Can be called from command line or from an external library given a list of arguments.
- clusttraj.main.main(args: List[str] | None = None) None
Main function that performs clustering and generates output.
- Parameters:
args (List) – List of command-line arguments. Defaults to None.
- Returns:
None
clusttraj.plot module
Functions to plot the obtained results.
- clusttraj.plot.plot_clust_evo(clust_opt: ClustOptions, clusters: ndarray) None
Plot the evolution of cluster classification over the given samples.
- Parameters:
clust_opt (ClustOptions) – The clustering options.
clusters (np.ndarray) – The cluster classifications for each sample.
- Returns:
None
- clusttraj.plot.plot_dendrogram(clust_opt: ClustOptions, clusters: ndarray, Z: ndarray) None
Plot a dendrogram based on hierarchical clustering.
- Parameters:
clust_opt (ClustOptions) – The options for clustering.
clusters (np.ndarray) – The cluster labels.
Z (np.ndarray) – The linkage matrix.
- Returns:
None
- clusttraj.plot.plot_mds(clust_opt: ClustOptions, clusters: ndarray, distmat: ndarray) None
Plot the multidimensional scaling (MDS) of the RMSD matrix.
- Parameters:
clust_opt (ClustOptions) – The clustering options.
clusters (np.ndarray) – The cluster labels.
distmat (np.ndarray) – The RMSD matrix.
- Returns:
None
- clusttraj.plot.plot_tsne(clust_opt: ClustOptions, clusters: ndarray, distmat: ndarray) None
Plot the t-distributed Stochastic Neighbor Embedding 2D plot of the clustering.
- Parameters:
clust_opt (ClustOptions) – The clustering options.
clusters (np.ndarray) – The cluster labels.

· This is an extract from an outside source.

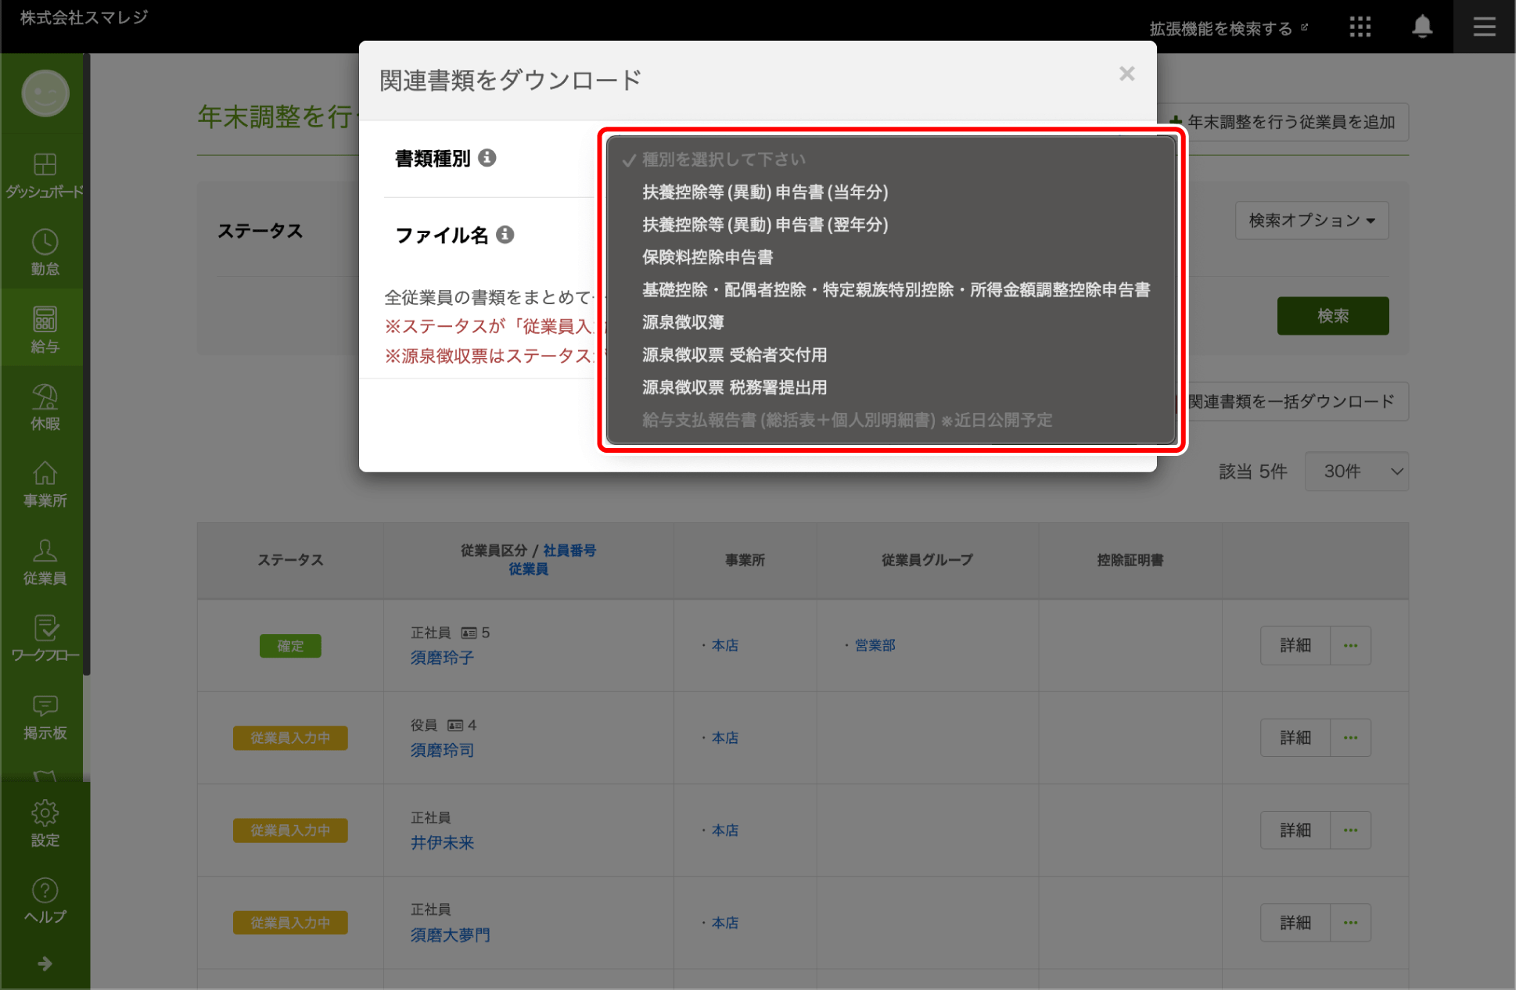Open the apps grid icon in header
The height and width of the screenshot is (990, 1516).
(x=1360, y=26)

distmat (np.ndarray) – The RMSD matrix.
- Returns:
None
clusttraj.utils module
Additional utility functions.
- clusttraj.utils.get_mol_coords(mol: Molecule) ndarray
Get the coordinates of all atoms in a molecule.
- Parameters:
mol (pybel.Molecule) – The molecule object.
- Returns:
The array of atom coordinates.
- Return type:
np.ndarray
- clusttraj.utils.get_mol_info(mol: Molecule) Tuple[ndarray, ndarray]
Get the atomic numbers and coordinates of all atoms in a molecule.
- Parameters:
mol (pybel.Molecule) – The molecule object.
- Returns:
The array of atomic numbers and the array of atom coordinates.
- Return type:
Tuple[np.ndarray, np.ndarray]
Module contents
- clusttraj.main(args: List[str] | None = None) None
Main function that performs clustering and generates output.
- Parameters:
args (List) – List of command-line arguments. Defaults to None.
- Returns:
None